Supplied data:
■ ■ ■
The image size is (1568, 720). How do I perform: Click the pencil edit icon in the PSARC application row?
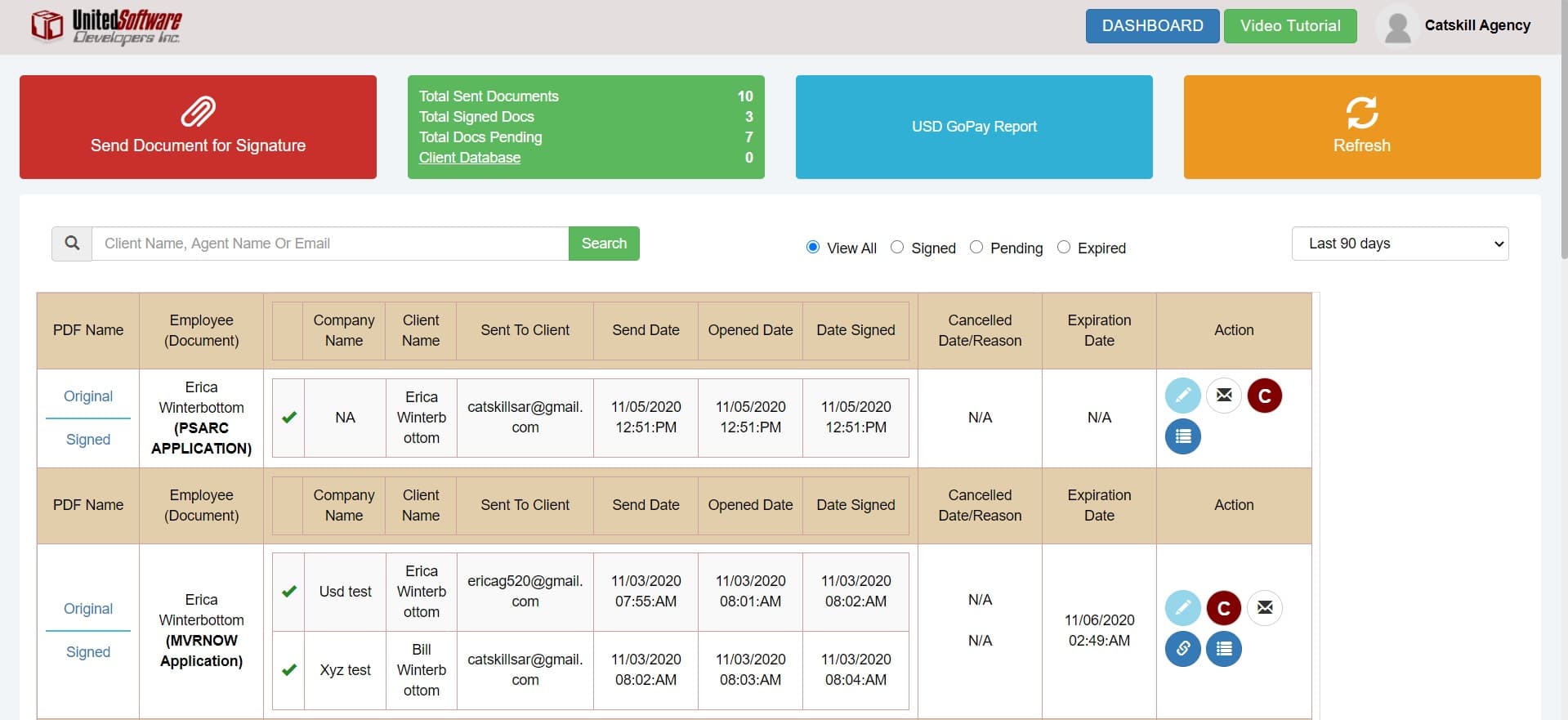coord(1182,396)
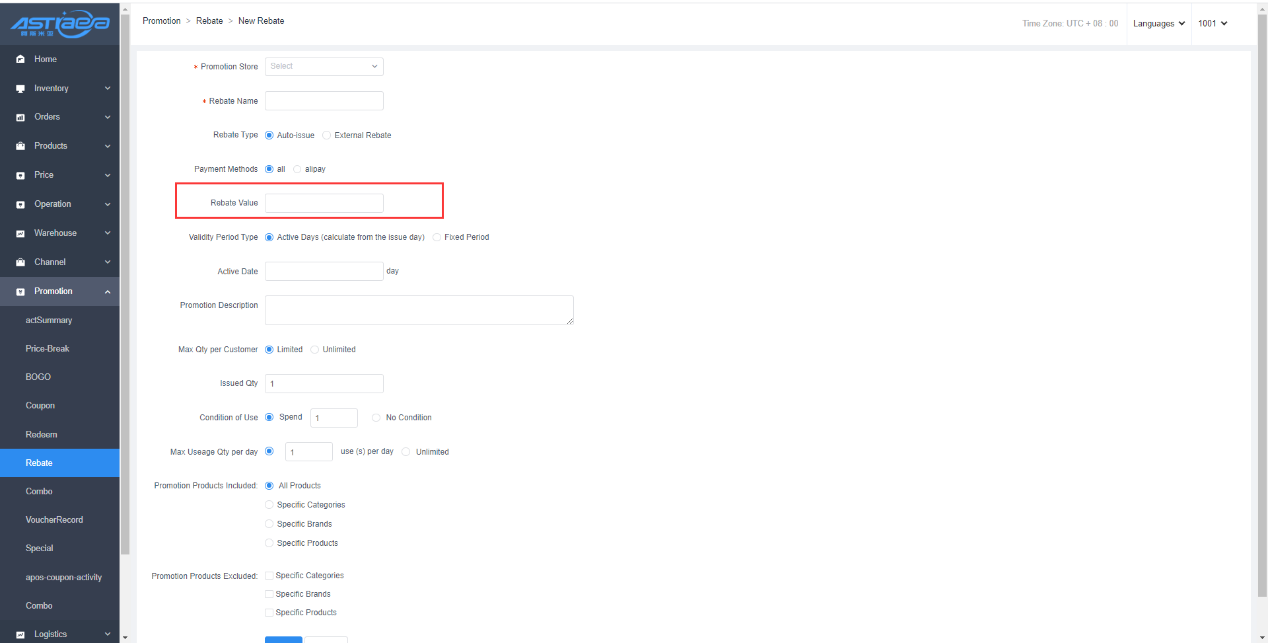The image size is (1268, 643).
Task: Open the Coupon submenu item
Action: click(x=40, y=406)
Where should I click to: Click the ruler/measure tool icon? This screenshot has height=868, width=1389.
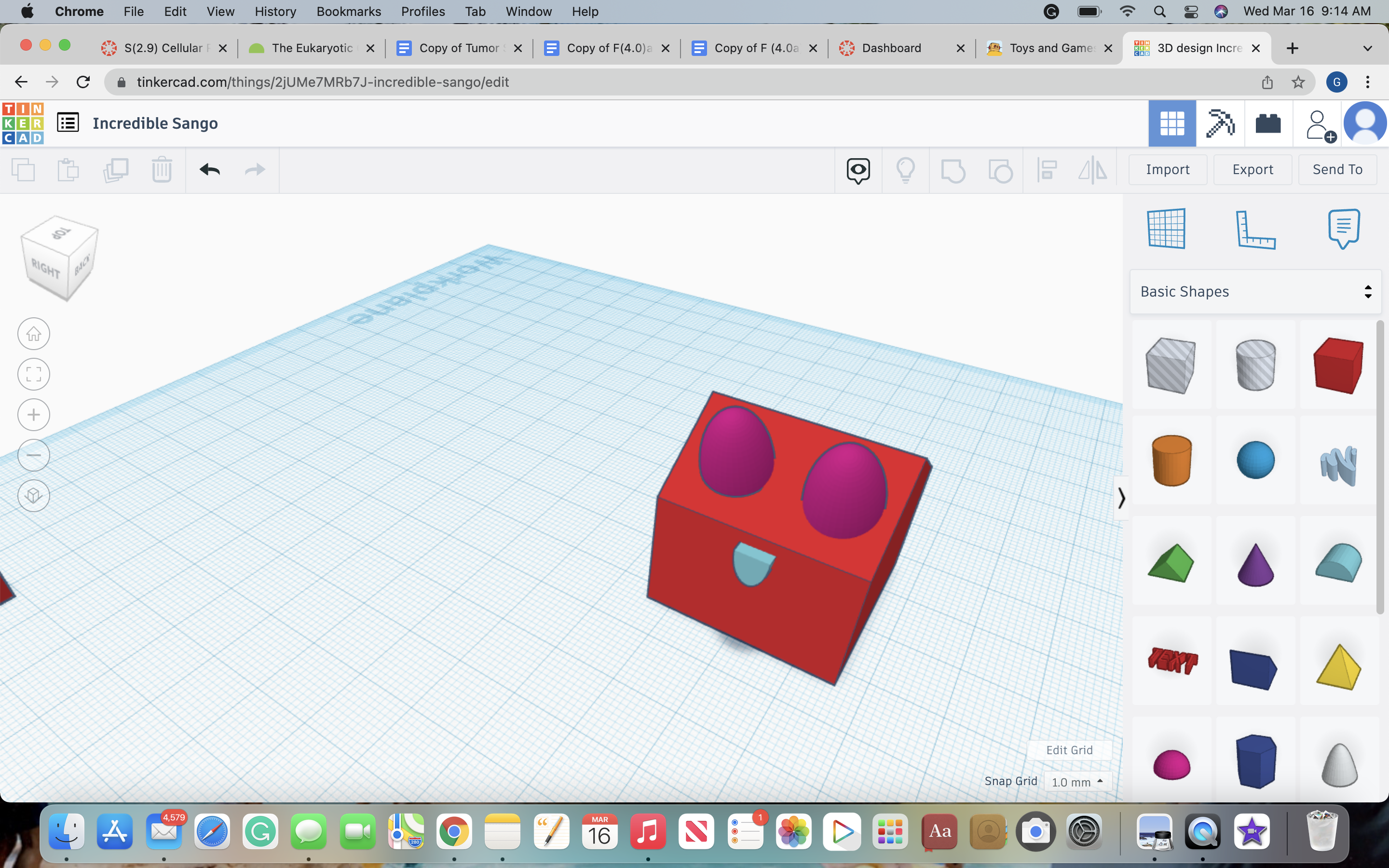(x=1256, y=229)
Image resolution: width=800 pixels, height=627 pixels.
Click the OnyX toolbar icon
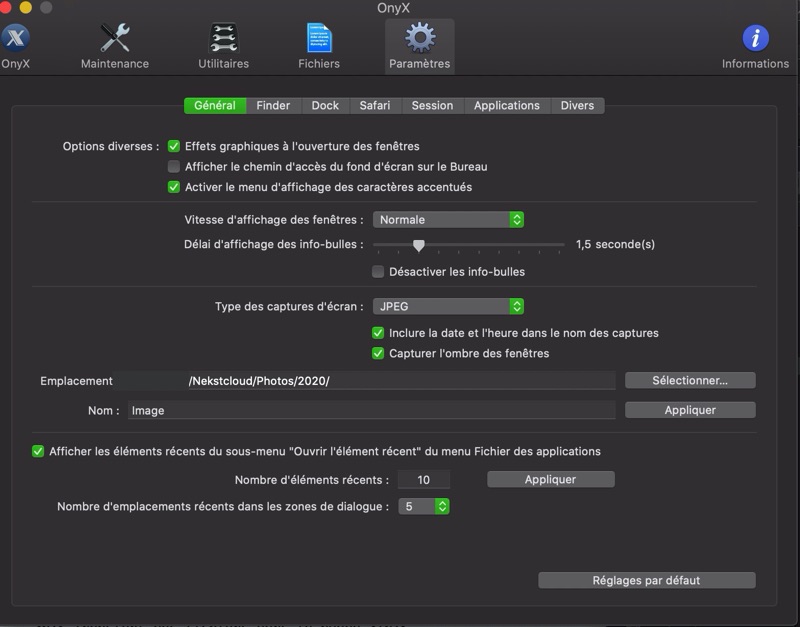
■ ■ ■
The problem: Everything in the records above should be retyped exactly except the pictures.

Your solution:
The image size is (1568, 720). How do I perform: Click the pencil edit icon in the PSARC application row?
coord(1182,396)
The image size is (1268, 643).
Task: Open the Coupon submenu item
Action: click(x=40, y=406)
Where should I click to: Click the ruler/measure tool icon? This screenshot has height=868, width=1389.
(x=1256, y=229)
Image resolution: width=800 pixels, height=627 pixels.
Click the OnyX toolbar icon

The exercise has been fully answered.